Task brief: Read through the lines below and copy the ones holding the string "sidebar".
──────── Listed entries
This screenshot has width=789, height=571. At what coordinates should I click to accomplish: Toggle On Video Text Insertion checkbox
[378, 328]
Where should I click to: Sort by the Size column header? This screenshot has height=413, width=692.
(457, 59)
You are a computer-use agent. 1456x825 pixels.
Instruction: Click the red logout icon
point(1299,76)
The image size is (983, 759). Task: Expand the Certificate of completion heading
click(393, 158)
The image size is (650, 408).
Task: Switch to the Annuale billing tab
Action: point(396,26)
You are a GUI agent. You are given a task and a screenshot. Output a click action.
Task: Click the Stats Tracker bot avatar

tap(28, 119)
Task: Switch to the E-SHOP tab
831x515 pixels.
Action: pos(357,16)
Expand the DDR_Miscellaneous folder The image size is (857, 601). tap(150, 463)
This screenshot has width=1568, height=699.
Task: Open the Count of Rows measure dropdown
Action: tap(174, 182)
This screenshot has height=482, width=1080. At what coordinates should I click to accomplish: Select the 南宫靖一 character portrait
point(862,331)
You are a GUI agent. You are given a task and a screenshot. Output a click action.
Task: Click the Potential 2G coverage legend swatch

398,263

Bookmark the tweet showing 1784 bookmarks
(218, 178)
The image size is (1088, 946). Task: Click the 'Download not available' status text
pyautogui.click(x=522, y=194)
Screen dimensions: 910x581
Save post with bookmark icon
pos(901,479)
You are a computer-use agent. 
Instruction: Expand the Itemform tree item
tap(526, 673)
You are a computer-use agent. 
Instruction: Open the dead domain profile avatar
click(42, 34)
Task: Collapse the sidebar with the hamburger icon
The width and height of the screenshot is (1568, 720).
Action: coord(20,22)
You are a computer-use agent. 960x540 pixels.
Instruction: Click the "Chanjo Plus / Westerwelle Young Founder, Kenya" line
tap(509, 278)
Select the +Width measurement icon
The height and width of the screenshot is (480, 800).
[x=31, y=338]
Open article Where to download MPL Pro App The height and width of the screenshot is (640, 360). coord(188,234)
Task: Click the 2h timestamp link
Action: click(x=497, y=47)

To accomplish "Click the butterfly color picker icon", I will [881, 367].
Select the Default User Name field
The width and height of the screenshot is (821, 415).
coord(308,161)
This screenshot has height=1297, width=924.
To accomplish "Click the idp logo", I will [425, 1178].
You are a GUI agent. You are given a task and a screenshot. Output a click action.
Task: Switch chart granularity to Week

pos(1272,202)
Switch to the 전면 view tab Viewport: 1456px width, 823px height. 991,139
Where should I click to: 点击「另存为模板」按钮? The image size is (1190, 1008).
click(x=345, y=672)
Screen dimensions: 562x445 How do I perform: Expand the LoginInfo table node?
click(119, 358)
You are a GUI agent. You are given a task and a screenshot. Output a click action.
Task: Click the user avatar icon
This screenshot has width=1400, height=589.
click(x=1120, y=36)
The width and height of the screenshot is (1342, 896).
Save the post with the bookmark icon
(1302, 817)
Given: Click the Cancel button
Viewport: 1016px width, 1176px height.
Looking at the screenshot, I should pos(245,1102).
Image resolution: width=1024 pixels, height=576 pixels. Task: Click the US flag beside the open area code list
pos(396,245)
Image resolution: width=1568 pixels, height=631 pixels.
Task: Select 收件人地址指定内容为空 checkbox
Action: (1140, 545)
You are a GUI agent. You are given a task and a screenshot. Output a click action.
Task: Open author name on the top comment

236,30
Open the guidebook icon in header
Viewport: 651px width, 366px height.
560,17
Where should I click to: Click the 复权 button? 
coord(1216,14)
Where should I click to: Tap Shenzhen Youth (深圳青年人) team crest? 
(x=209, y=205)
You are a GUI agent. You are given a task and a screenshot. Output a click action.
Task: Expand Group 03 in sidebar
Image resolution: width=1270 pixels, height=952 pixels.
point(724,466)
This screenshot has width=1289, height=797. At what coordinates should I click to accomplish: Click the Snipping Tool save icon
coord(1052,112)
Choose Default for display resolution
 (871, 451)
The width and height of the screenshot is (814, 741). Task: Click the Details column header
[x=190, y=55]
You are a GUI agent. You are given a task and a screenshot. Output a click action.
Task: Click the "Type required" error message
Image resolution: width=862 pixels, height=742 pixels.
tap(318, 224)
────────────────
Your response:
Task: Collapse the sidebar with the hamburger icon
Task: Expand Group 03 in sidebar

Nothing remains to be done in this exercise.